Thursday, July 10, 2008

Back From the Dead

So my... third... foray into blogging about my life has so far been a pretty spectacular failure, no updates for 3 months? Lose.

So, just for kicks I've been writing a small PHP authentication library for myself lately, nothing too fancy or spectacular, and it's been kicking my ass.

The basic structure is simple - once authenticated, the system stores some data in a cookie - the username and a hash of a various bunch of things, including the user's password. As the user moves about my site the system just checks the hash for validity. Elementary, but works well enough for a low-traffic site that doesn't demand iron-clad security.

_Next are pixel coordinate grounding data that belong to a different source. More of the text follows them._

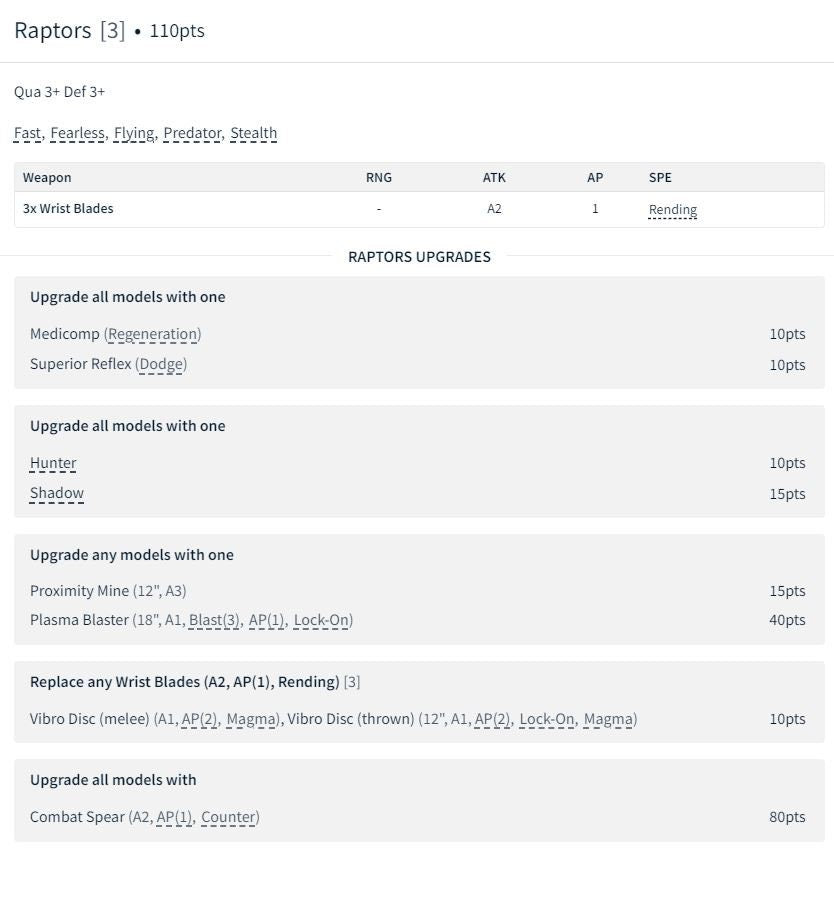Click the Counter rule on Combat Spear
The width and height of the screenshot is (834, 904).
coord(228,817)
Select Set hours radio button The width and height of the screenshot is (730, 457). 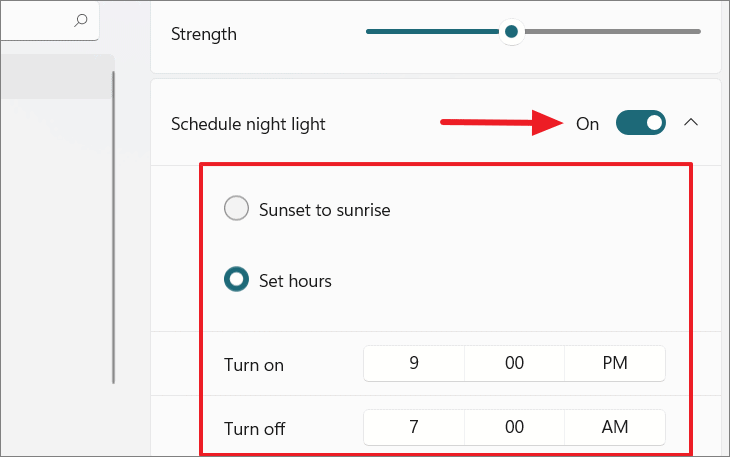(x=237, y=279)
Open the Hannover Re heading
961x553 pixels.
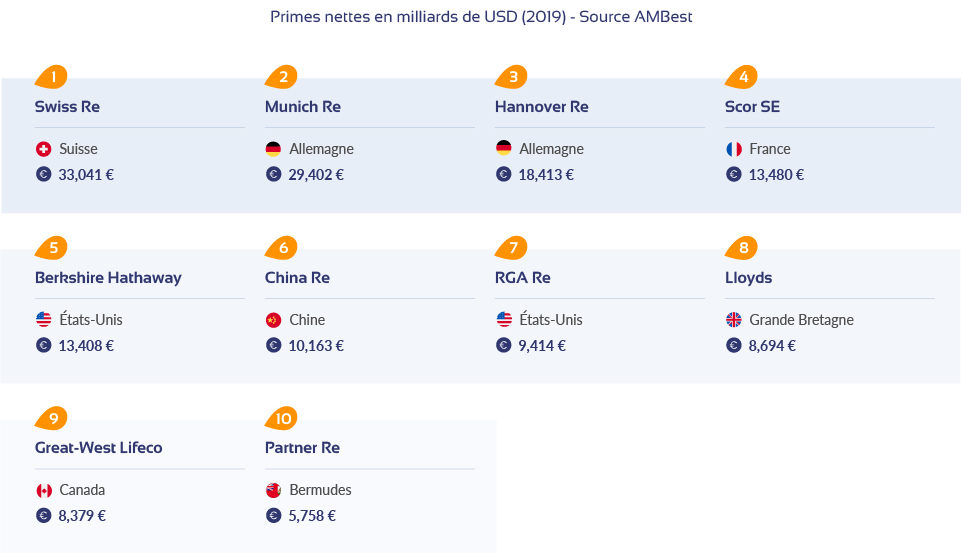[x=542, y=107]
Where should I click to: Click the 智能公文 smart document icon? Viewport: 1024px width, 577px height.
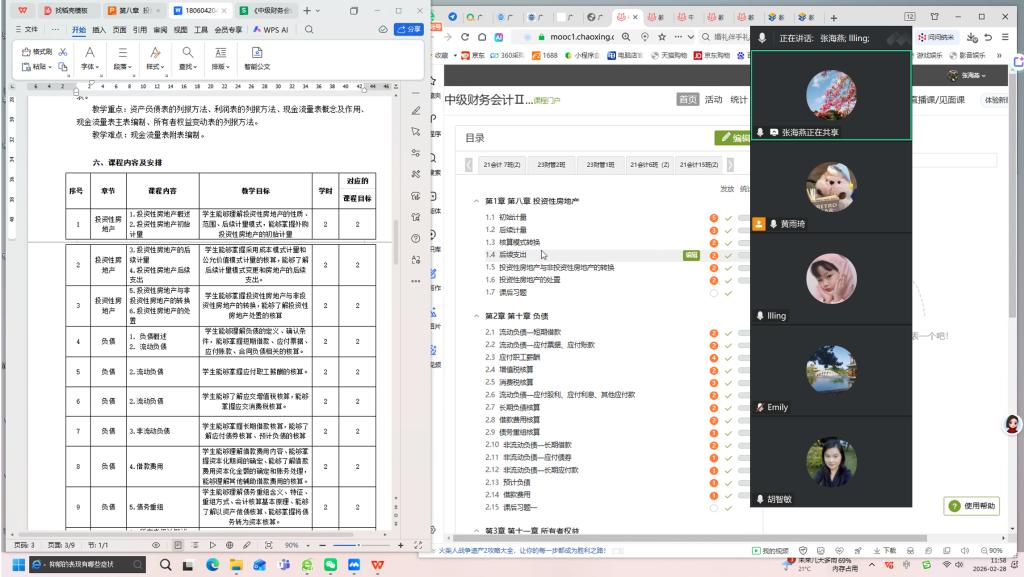point(256,58)
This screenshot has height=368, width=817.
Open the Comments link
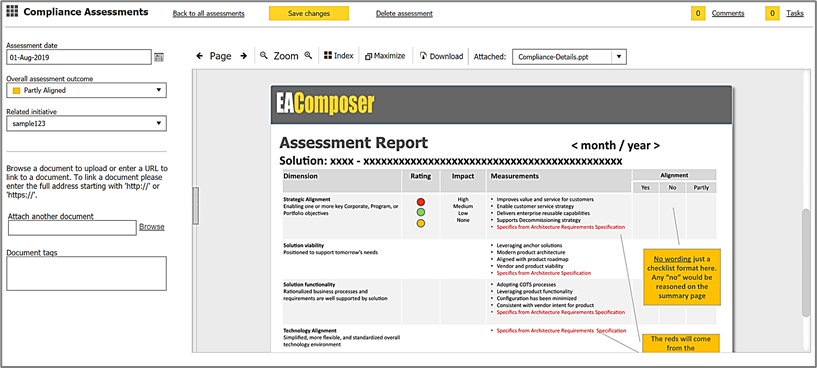[x=728, y=14]
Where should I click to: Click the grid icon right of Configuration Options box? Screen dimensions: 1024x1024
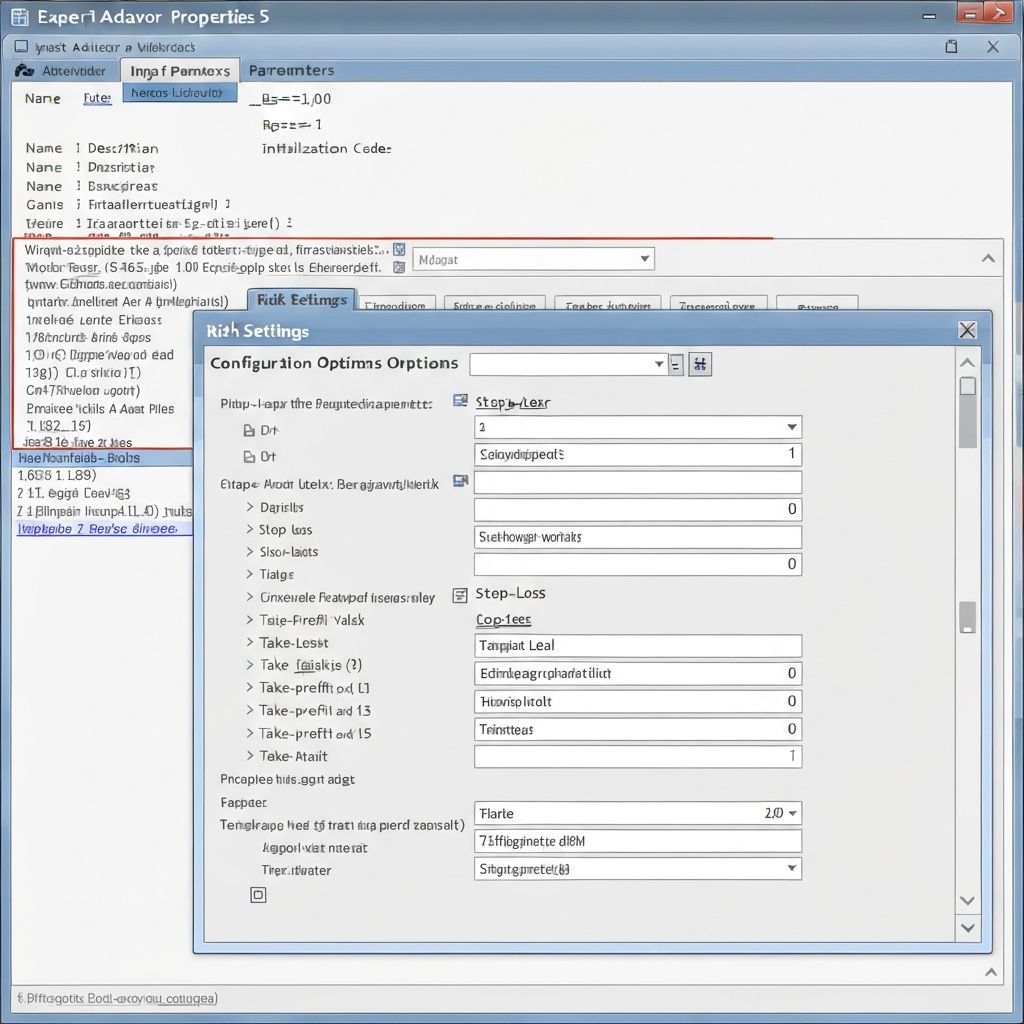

$cookie = sanitize($cookie);
parse_str($cookie, $output);

Simple? Not quite:


Expected output:
[username] => potato
[phash] => 9ee26cb97a7e32d9c0f1c02199295bc3
Actual output:
['username] => potato
[phash] => 9ee26cb97a7e32d9c0f1c02199295bc3\'

What the, how did those quotes sneak in there? Worse yet... if I run this on my dev box locally (OS X):
[\'username] => potato
[phash] => 9ee26cb97a7e32d9c0f1c02199295bc3\'

Notice the difference? PHP was friendly enough to provide this explanation:

Note: The magic_quotes_gpc setting affects the output of this function, as parse_str() uses the same mechanism that PHP uses to populate the $_GET, $_POST, etc. variables.

Which means that, as a means for security, quotes and slashes get escaped properly. Great. I don't see any quotes or slashes in my input. What gives? Google hasn't turned up anything relevant, so I'm unfortunately stuck on this.


Unknown said...

turn off magic quotes?

Anonymous said...

Are you sure the sanitize function isn't doing something weird?

I just tried to duplicate it on my MacBook and worked fine.

Running PHP 5.2.5 with magic_quotes_gpc turned on.

eric m said...

Thanks for not using the Internet verb 'Fail'. I would've stopped reading right then and there.

Unknown said...

this post fails at fail

Ars said...

Why are you using sanitize or parse_str?

Use $_COOKIE[]

Eric TF Bat said...

I agree with commie: anything in PHP with the word "magic" in it is doomed to (pardon my language) FAIL. Switch off that and the other childish hand-holding settings and just program defensively.

And yes, $_COOKIE is your friend.

Anonymous said...

Not a platform-specific bug, a programmer-specific bug.

Zend has advised you turn off the hand-holding settings for years now (they're off by default in PHP5).